Start at the top and transcribe every record through the final line exactly.

------ Provided information

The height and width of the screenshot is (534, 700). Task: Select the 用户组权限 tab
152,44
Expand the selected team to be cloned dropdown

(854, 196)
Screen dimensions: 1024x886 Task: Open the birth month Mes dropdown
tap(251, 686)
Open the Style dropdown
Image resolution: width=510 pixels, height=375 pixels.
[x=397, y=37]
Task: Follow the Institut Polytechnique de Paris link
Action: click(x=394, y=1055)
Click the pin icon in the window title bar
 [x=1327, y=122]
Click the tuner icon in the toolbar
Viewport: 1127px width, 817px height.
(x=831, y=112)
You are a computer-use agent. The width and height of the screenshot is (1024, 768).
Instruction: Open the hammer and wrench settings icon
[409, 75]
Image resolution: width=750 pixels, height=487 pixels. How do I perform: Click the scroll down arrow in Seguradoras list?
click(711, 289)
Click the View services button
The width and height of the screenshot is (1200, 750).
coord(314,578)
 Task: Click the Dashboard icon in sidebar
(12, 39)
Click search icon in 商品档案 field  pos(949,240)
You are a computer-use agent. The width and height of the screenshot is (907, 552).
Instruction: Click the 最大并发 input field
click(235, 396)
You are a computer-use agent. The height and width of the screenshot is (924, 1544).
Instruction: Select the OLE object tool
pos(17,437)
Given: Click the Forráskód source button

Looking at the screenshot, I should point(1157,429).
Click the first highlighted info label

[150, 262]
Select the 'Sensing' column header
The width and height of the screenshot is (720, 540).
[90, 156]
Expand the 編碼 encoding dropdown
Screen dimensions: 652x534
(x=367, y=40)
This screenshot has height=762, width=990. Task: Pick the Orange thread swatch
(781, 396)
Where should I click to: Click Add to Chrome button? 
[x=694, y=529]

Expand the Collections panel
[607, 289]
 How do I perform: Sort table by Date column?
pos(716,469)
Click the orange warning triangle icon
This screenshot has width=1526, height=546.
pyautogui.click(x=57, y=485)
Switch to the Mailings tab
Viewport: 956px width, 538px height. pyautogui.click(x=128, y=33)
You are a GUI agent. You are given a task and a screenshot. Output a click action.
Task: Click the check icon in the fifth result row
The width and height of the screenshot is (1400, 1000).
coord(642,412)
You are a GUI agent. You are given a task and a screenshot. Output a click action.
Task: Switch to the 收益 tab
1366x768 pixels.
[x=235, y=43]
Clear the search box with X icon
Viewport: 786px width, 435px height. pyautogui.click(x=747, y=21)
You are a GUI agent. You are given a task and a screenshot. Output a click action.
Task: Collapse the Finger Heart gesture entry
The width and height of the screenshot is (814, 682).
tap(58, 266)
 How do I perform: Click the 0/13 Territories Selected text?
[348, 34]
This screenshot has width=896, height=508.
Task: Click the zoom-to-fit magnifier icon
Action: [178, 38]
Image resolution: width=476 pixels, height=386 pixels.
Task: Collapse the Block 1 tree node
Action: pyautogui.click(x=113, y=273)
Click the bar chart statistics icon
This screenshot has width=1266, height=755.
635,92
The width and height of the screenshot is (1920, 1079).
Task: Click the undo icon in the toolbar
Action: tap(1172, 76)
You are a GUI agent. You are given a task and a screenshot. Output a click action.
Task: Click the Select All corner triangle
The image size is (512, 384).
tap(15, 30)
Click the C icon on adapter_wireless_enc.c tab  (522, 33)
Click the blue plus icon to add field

------------

_Answer below_.
The height and width of the screenshot is (534, 700). Task: Select the 用户组权限 tab
152,44
Expand the selected team to be cloned dropdown

(854, 196)
Screen dimensions: 1024x886 Task: Open the birth month Mes dropdown
tap(251, 686)
Open the Style dropdown
Image resolution: width=510 pixels, height=375 pixels.
[x=397, y=37]
Task: Follow the Institut Polytechnique de Paris link
Action: click(x=394, y=1055)
Click the pin icon in the window title bar
 [x=1327, y=122]
Click the tuner icon in the toolbar
Viewport: 1127px width, 817px height.
(x=831, y=112)
You are a computer-use agent. The width and height of the screenshot is (1024, 768).
Instruction: Open the hammer and wrench settings icon
[409, 75]
Image resolution: width=750 pixels, height=487 pixels. How do I perform: Click the scroll down arrow in Seguradoras list?
click(711, 289)
Click the View services button
The width and height of the screenshot is (1200, 750).
coord(314,578)
 Task: Click the Dashboard icon in sidebar
(12, 39)
Click search icon in 商品档案 field  pos(949,240)
You are a computer-use agent. The width and height of the screenshot is (907, 552).
Instruction: Click the 最大并发 input field
click(235, 396)
You are a computer-use agent. The height and width of the screenshot is (924, 1544).
Instruction: Select the OLE object tool
pos(17,437)
Given: Click the Forráskód source button

Looking at the screenshot, I should point(1157,429).
Click the first highlighted info label

[150, 262]
Select the 'Sensing' column header
The width and height of the screenshot is (720, 540).
[90, 156]
Expand the 編碼 encoding dropdown
Screen dimensions: 652x534
(x=367, y=40)
This screenshot has height=762, width=990. Task: Pick the Orange thread swatch
(781, 396)
Where should I click to: Click Add to Chrome button? 
[x=694, y=529]

Expand the Collections panel
[607, 289]
 How do I perform: Sort table by Date column?
pos(716,469)
Click the orange warning triangle icon
This screenshot has width=1526, height=546.
pyautogui.click(x=57, y=485)
Switch to the Mailings tab
Viewport: 956px width, 538px height. pyautogui.click(x=128, y=33)
You are a GUI agent. You are given a task and a screenshot. Output a click action.
Task: Click the check icon in the fifth result row
The width and height of the screenshot is (1400, 1000).
coord(642,412)
You are a GUI agent. You are given a task and a screenshot. Output a click action.
Task: Switch to the 收益 tab
1366x768 pixels.
[x=235, y=43]
Clear the search box with X icon
Viewport: 786px width, 435px height. pyautogui.click(x=747, y=21)
You are a GUI agent. You are given a task and a screenshot. Output a click action.
Task: Collapse the Finger Heart gesture entry
The width and height of the screenshot is (814, 682).
tap(58, 266)
 How do I perform: Click the 0/13 Territories Selected text?
[348, 34]
This screenshot has width=896, height=508.
Task: Click the zoom-to-fit magnifier icon
Action: [178, 38]
Image resolution: width=476 pixels, height=386 pixels.
Task: Collapse the Block 1 tree node
Action: pyautogui.click(x=113, y=273)
Click the bar chart statistics icon
This screenshot has width=1266, height=755.
635,92
The width and height of the screenshot is (1920, 1079).
Task: Click the undo icon in the toolbar
Action: tap(1172, 76)
You are a GUI agent. You are given a task and a screenshot. Output a click action.
Task: Click the Select All corner triangle
The image size is (512, 384).
tap(15, 30)
Click the C icon on adapter_wireless_enc.c tab  (522, 33)
Click the blue plus icon to add field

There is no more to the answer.